(Work to do) Present each line of the material below as a numbered list, leaving out blank lines and omitting the pictures.

Collected data entries:
────────
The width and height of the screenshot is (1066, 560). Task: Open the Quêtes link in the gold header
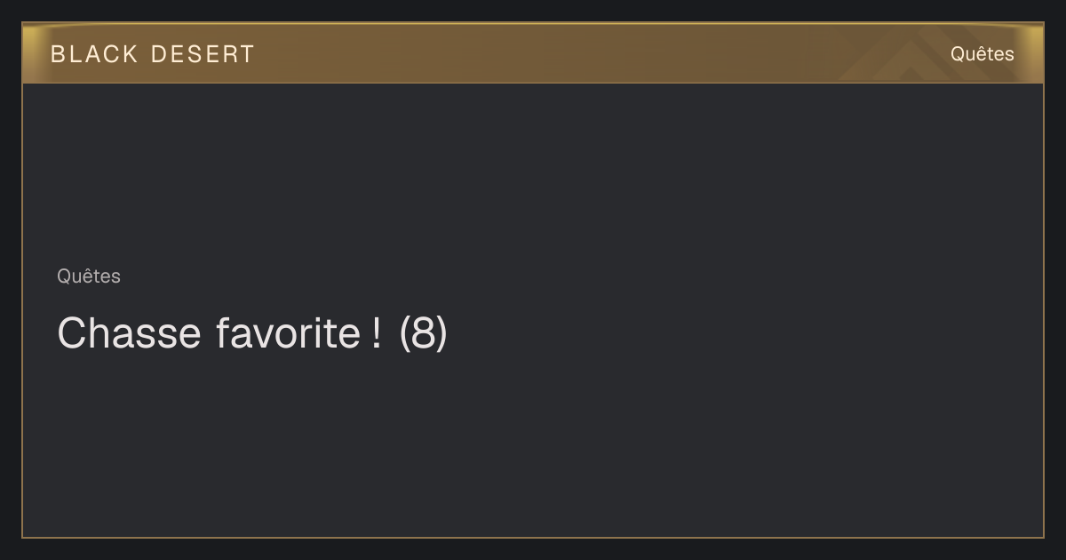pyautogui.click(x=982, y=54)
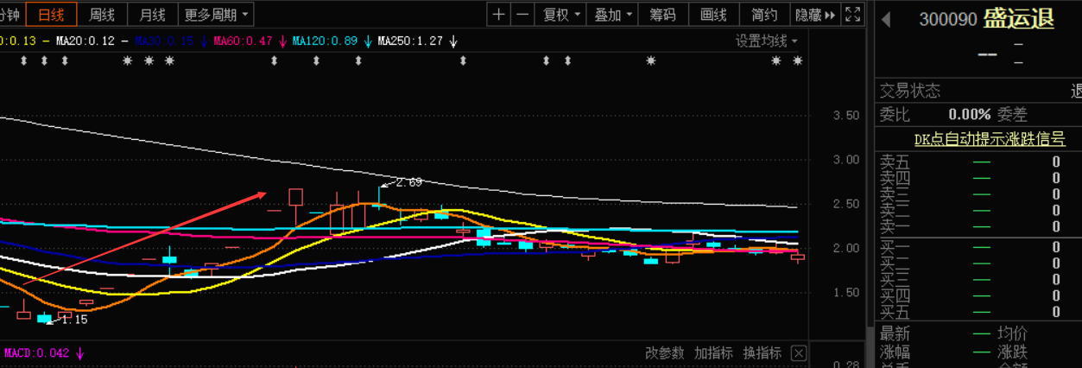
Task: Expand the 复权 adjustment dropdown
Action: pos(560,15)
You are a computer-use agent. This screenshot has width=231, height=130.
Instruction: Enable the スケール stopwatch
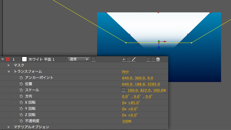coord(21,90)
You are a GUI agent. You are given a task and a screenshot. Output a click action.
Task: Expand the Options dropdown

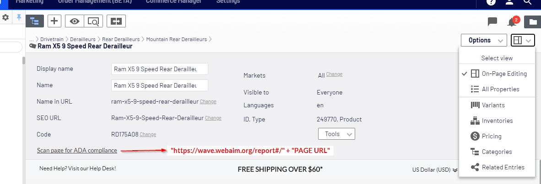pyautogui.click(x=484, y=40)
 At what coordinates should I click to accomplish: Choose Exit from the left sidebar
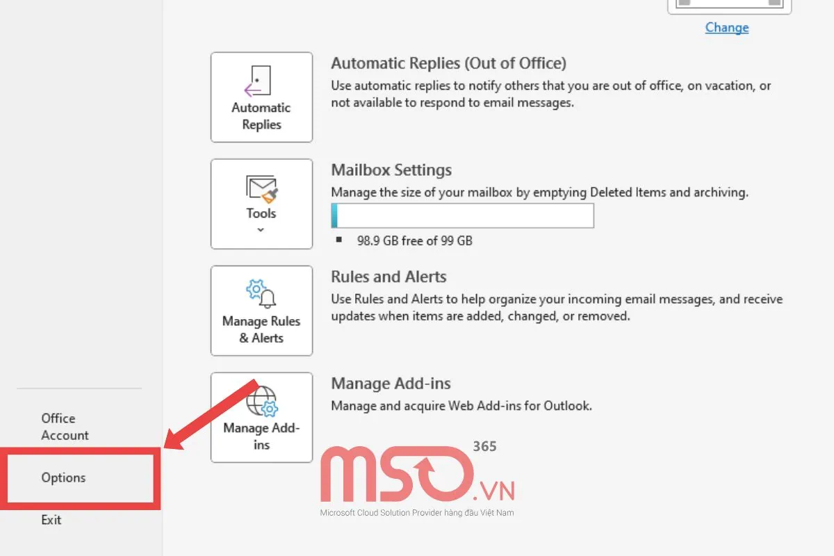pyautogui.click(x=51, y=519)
────────
(Answer to the exercise)
1. The width and height of the screenshot is (1066, 560). Task: Open the Quêtes link in the gold header
2. pyautogui.click(x=982, y=54)
3. Task: Expand the 复权 adjustment dropdown
4. Action: pos(560,15)
5. You are a computer-use agent. This screenshot has width=231, height=130.
6. Instruction: Enable the スケール stopwatch
7. coord(21,90)
8. You are a GUI agent. You are given a task and a screenshot. Output a click action.
9. Task: Expand the Options dropdown
10. pyautogui.click(x=484, y=40)
11.  At what coordinates should I click to accomplish: Choose Exit from the left sidebar
12. pyautogui.click(x=51, y=519)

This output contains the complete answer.